After all, many of us hold God responsible for the tragedies that plague our world.  “Look God,” we might say, “Take a good look around will You?  See the people weeping over here and see the people weeping over there—why don’t You do something about their troubles?  Why do You allow their sorrows to continue?  You’re God, right?  So You could make the suffering stop if You wanted.”

Some of those who hold God responsible for standing-by and doing nothing, don’t believe in miracles.  When it comes to miracles, they’re deniers.  They’re the ones who would stand on a cliff’s edge on a lovely, starry night, and having asked God for a sign, would continue to wait even after a meteor with a sparkler-like tail swooshed in a majestic arc across a darkened sky.  They would notice the meteor but expect that a scientific explanation would neatly explain why the meteor appeared at this particular time and place.

The miracle-deniers are the ones who, having cursed God for failing to rid us of misery, no longer wait for God’s answer.  They wait even after they notice the letters SORRY tucked among some garish graffiti.

Basically, then, miracle-deniers are demanding miracles from God without believing in them.  Because, wouldn’t the interventions they expect from God qualify as miracles?  Aren’t they asking God to act like a cosmic magician who’s every wish (and ours too) is fulfilled instantaneously and effortlessly?

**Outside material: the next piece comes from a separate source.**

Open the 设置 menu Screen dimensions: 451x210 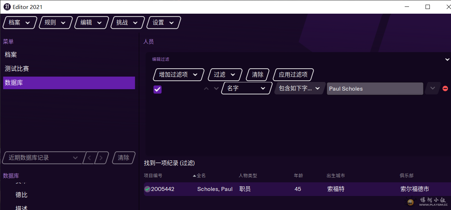pyautogui.click(x=164, y=23)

What if God was like a human agent with intelligence, with the capacity to make decisions, and with some super-powers thrown into the mix?  What if this God was willing to interfere in our affairs?  Then our lives would be either be less predictable than they are now or we would have unmitigated peacefulness.

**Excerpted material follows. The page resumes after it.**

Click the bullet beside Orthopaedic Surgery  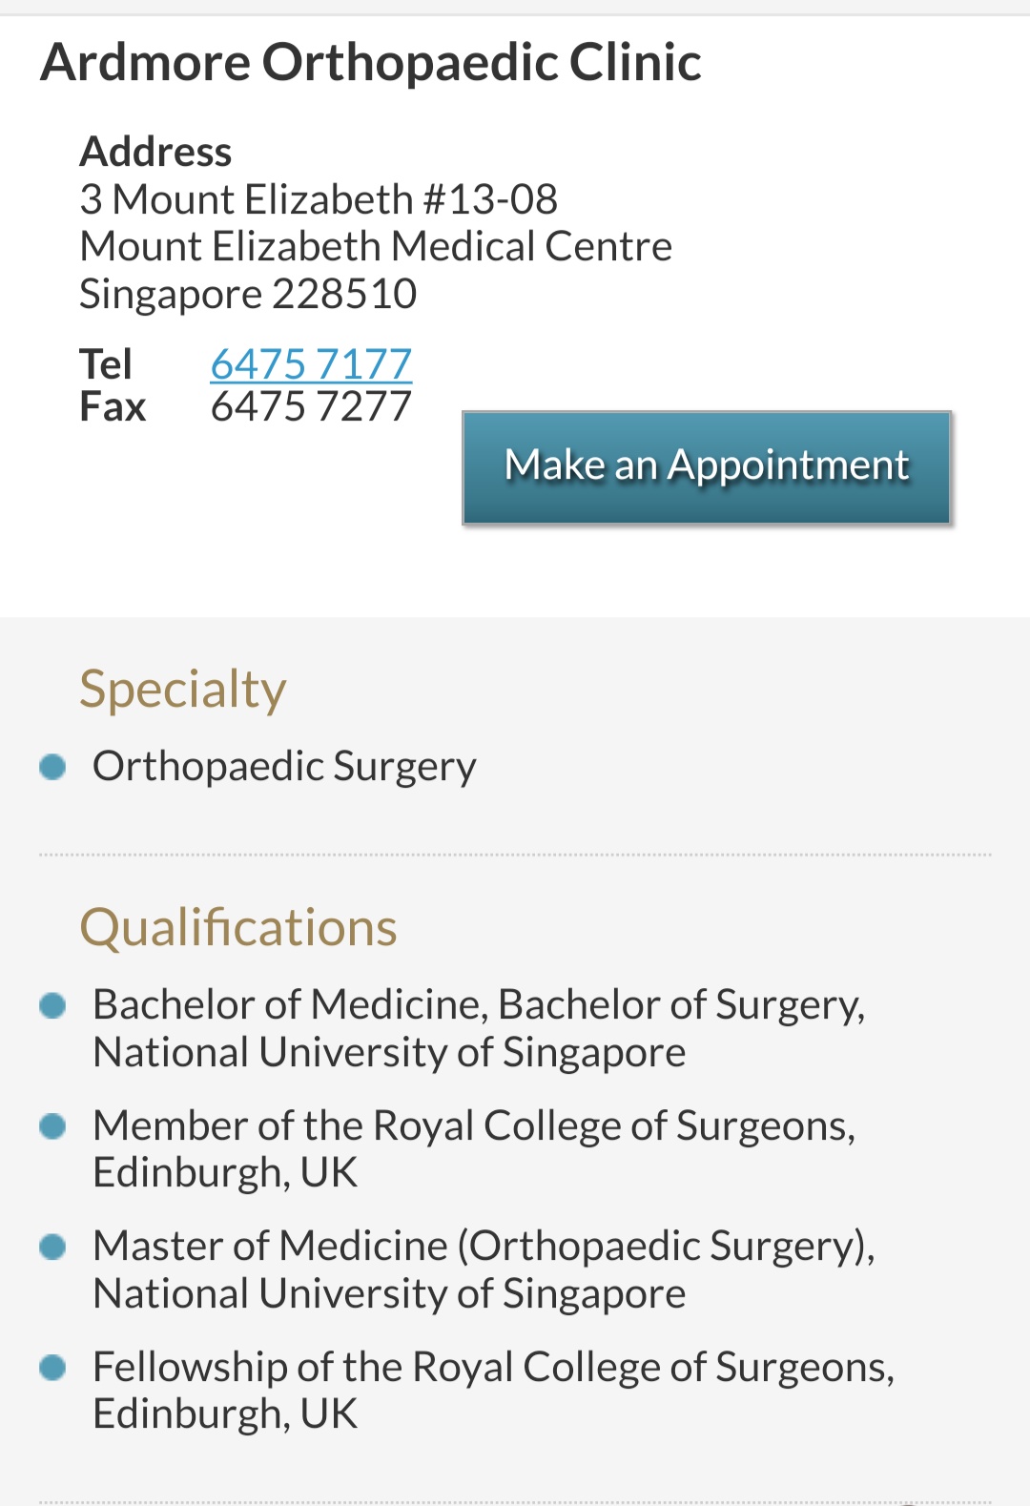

If God interfered now and again, then events would occur around us, and to us, without any causal explanation.  The cause-and-effect rules we now perceive would become inconsistent and unreliable.

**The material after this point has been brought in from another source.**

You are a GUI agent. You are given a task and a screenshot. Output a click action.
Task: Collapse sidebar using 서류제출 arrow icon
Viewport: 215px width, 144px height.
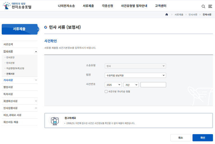point(38,29)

If God intervened every time suffering could occur, then we’d get into car accidents but walk away unscathed.  Parents would always die before their children.  With God’s consistent interference we’d live in what we call paradise, or in the end-time some call the Kingdom of God.

Isn’t it more likely that if an agent-like God is interested in human-affairs, God is sorrowful when we experience pain?  God weeps when we weep.  God suffers when we suffer.  But isn’t it also more likely that the agent-God works tirelessly but imperceptibly through cosmic and human history to help us achieve the goal of becoming what God would want us to be?  As of yet, there is no evidence that any of us are even close to 100% perfect human beings.

If the agent-God could wave a wand and change the course of history instantly, then why not simply ask God for this miracle—to turn all human beings, present and future, into 100% moral beings?  Wars would end instantly.  Crime, too.  Children would never suffer at the hands of others.  No one would starve or go without shelter or medical attention—as fully moral beings, we’d busy ourselves taking care of those in need.

Sit with this miracle for just a few minutes—imagine every single person, you included—100% moral, 100% of the time.

To return to the original question—if God has agency, then God is, in a sense, responsible for the tragedies that plague this world—responsible because God doesn’t step in and bring them to a halt.  Perhaps the agent-God does atone and hopes for our forgiveness.  If God prefers to work tirelessly, but surreptitiously to end our tragedies, then can God be forgiven for this choice?  There’s no good answer to this question.

Here’s the bottom line, then, for those who hold God responsible—it’s up to each to decide whether and how much s/he can forgive God.  Easy formulas are lacking.  Forgiveness, even (or especially) of God likely requires practice (to improve) and patience (to persevere).